Assigned task → Once you find the line with "This screenshot has height=370, width=1454." in the data that follows, repeat it and every line after it exactly, through the line with "Open the date range calendar icon".

Given records →
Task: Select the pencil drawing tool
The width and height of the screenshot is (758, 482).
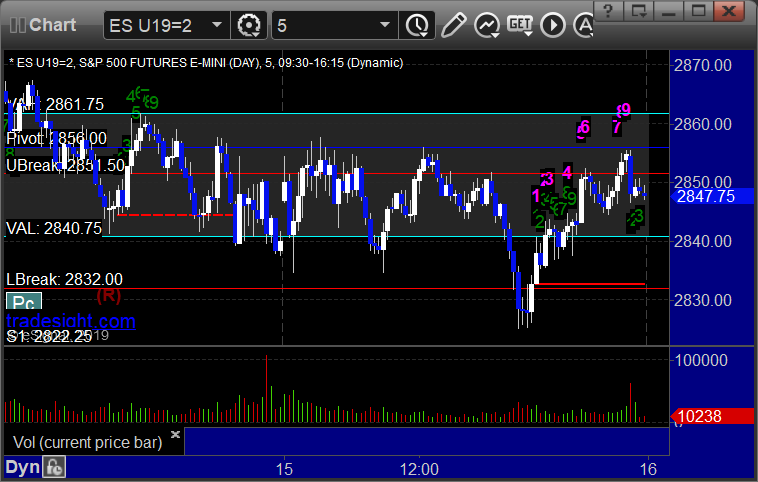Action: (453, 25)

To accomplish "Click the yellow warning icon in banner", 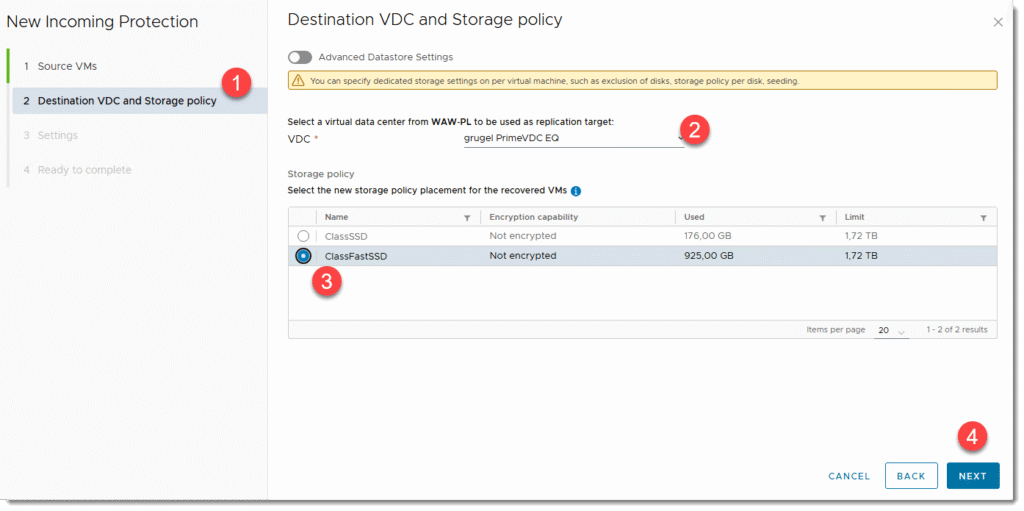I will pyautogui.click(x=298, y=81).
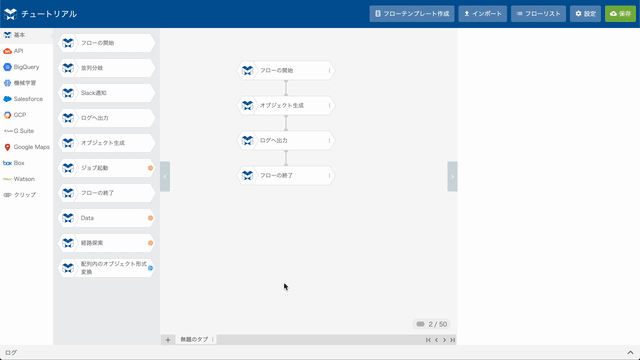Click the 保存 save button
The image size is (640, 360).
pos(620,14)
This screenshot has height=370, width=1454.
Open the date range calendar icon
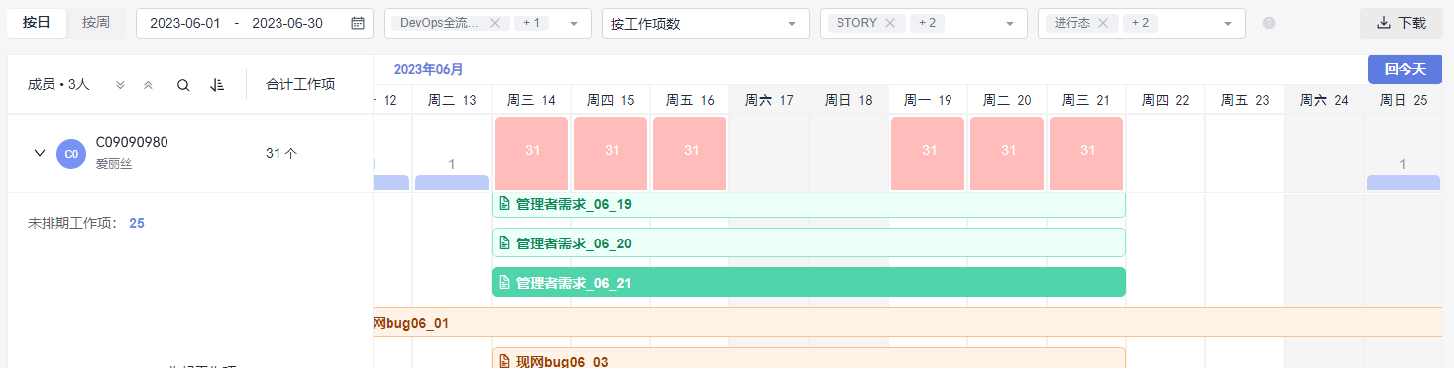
---
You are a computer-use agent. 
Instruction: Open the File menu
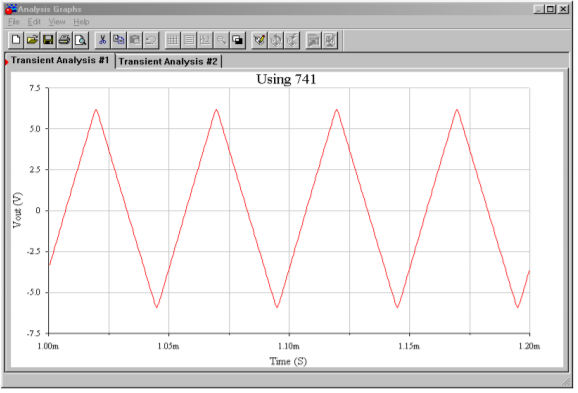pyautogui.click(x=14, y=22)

Answer below →
This screenshot has height=370, width=1454.
Open the date range calendar icon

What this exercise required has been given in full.